米国の中間選挙まで、残り1か月に迫ってきたこの時期。メディアのトランプ叩きが過熱するなか、株価の動きはどこに注目すればいいのでしょうか。(『今市太郎の戦略的FX投資』今市太郎)

※本記事は有料メルマガ『今市太郎の戦略的FX投資』2018年10月10日号の抜粋です。興味を持たれた方は、ぜひこの機会にバックナンバー含め初月分無料のお試し購読をどうぞ。

中間選挙まで残り1か月、メディアのトランプ叩きピークが到来

本人だけでなく、指名した人間の過去まで掘り返す徹底ぶり

米国の中間選挙までいよいよ1か月を切りました。就任当初から品行方正とはもっとも遠い存在であるトランプ大統領と、それを執拗に叩くメディアの過熱報道はいよいよピークに差し掛かろうとしています。トランプ宛に送られた不審な郵便物に猛毒のリシンが入っていた話からはじまり、ニューヨークタイムスが追い落としキャンペーンとして始めたトランプの脱税疑惑報道も当然、トランプの信頼性を失墜させる材料として機能しはじめている状況です。

さらに、トランプが指名した最高裁判事候補の性的暴行疑惑では、女性の有権者の支持を大きく落とす結果となりました。トランプ本人の問題のみならず、政権のために指名した人間が起こした過去の問題まで、トランプ政権の命運に影響を与え始めている点が気になるところです。

ここからさらに、メディアによるトランプ叩きの新たなネタが登場してくることも十分に想定されるわけで、残りの一か月もトランプ総叩きキャンペーンが猛威をふるうことなるであろうことは容易に想像できる状況になってきています。

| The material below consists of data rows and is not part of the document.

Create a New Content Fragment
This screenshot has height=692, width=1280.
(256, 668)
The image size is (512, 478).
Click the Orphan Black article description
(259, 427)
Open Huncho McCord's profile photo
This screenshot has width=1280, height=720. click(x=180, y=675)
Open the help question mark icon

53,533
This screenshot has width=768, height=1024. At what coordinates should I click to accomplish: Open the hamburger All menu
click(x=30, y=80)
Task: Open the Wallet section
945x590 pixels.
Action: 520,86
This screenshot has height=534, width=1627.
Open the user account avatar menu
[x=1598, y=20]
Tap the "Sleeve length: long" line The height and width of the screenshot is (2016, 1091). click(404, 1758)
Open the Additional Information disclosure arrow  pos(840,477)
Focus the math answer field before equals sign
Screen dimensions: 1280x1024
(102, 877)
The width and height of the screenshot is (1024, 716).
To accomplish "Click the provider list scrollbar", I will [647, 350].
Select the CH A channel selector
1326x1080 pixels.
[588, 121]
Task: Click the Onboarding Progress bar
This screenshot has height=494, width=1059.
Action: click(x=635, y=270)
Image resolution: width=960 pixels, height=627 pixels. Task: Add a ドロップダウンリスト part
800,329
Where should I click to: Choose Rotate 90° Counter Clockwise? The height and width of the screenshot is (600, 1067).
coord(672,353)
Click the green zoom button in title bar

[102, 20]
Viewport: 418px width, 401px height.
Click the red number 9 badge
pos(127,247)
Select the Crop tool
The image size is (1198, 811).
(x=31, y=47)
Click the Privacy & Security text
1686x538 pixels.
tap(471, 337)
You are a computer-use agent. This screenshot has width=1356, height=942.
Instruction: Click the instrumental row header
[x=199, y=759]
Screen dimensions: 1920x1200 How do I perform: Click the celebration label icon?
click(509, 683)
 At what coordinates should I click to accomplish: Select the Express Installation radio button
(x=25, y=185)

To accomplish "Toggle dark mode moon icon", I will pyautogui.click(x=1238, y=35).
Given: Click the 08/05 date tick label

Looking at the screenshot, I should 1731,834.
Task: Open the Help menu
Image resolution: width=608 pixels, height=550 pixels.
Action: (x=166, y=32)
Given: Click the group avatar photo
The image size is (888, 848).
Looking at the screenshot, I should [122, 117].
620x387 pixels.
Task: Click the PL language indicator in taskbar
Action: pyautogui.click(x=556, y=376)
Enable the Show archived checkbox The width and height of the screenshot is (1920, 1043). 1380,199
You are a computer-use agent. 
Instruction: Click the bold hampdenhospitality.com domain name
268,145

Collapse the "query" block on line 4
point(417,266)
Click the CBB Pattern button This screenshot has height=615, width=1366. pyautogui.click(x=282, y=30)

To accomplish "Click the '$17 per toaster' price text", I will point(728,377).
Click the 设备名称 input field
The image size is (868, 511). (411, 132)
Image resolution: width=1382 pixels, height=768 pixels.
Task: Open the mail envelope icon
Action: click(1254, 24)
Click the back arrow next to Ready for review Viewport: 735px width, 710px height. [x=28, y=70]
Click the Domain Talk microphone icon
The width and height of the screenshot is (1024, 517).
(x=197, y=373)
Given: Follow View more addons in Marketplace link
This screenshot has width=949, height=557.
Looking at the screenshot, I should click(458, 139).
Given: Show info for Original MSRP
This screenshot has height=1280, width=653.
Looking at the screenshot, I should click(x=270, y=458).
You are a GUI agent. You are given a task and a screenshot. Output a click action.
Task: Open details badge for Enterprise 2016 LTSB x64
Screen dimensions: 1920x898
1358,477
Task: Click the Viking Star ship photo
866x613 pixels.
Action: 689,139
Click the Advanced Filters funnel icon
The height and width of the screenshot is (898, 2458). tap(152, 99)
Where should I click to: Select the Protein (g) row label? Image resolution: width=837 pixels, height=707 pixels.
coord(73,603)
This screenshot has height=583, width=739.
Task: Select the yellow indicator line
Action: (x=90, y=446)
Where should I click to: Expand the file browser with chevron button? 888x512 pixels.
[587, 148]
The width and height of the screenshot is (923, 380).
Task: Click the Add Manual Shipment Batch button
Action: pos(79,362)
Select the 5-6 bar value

国内の安倍政権の状況と大きく異なるのは、国内メディアが政権の閣僚や安倍氏自身に問題があっても徹底的に反権力報道を行わないのに対し、全米のメディアはアンチトランプ一色でトランプの女性問題がでてきても政権の暴露本が出版しても連日克明に報道して徹底的なトランプ叩きを行っている点です。

国内ならばもう支持率はすべて無くなっているのではないかとさえ思われるこの勢いは、逆にメディア報道に辟易とする市民を生み出してしまっており、逆に大した影響を与えないのではないかという穿った見方さえ登場しているようです。

事前の調査ではわからない、隠れトランプ支持派の存在

全米ではいくつかの報道機関が事前の支持率調査を行っており、どうやら下院は民主党の手に渡るのではないかといった見方が強まっています。しかし、その一方で大統領選挙実施時にも問題になった、隠れトランプ支持派の読み切れない票が市場に渦巻いている点には、かなり注意が必要になってきているようです。

たとえばウォール街はもともと民主党支持ということで、大手の金融機関も民主党支持で資金の寄付などを行ってきています。しかし、トランプ就任からここまで米国でもっとも利益を享受できたのは実はウォール街ではないかという指摘もあり、表立っては口にしなくてもトランプ支持という市場関係者は意外に多いという見方がかなり強い状況です。

こうした隠れトランプ派は随所に存在するともされており、最後の蓋を開いてみないとどうも本当の結果は判断できない可能性が高まっていると言えます。ビッグデータがここまで普及しているのに、人のインタンジブルな判断部分が把握できないとはなんとも皮肉な話ですが、今回の中間選挙でもやはりそうした部分が大きく残されているようです。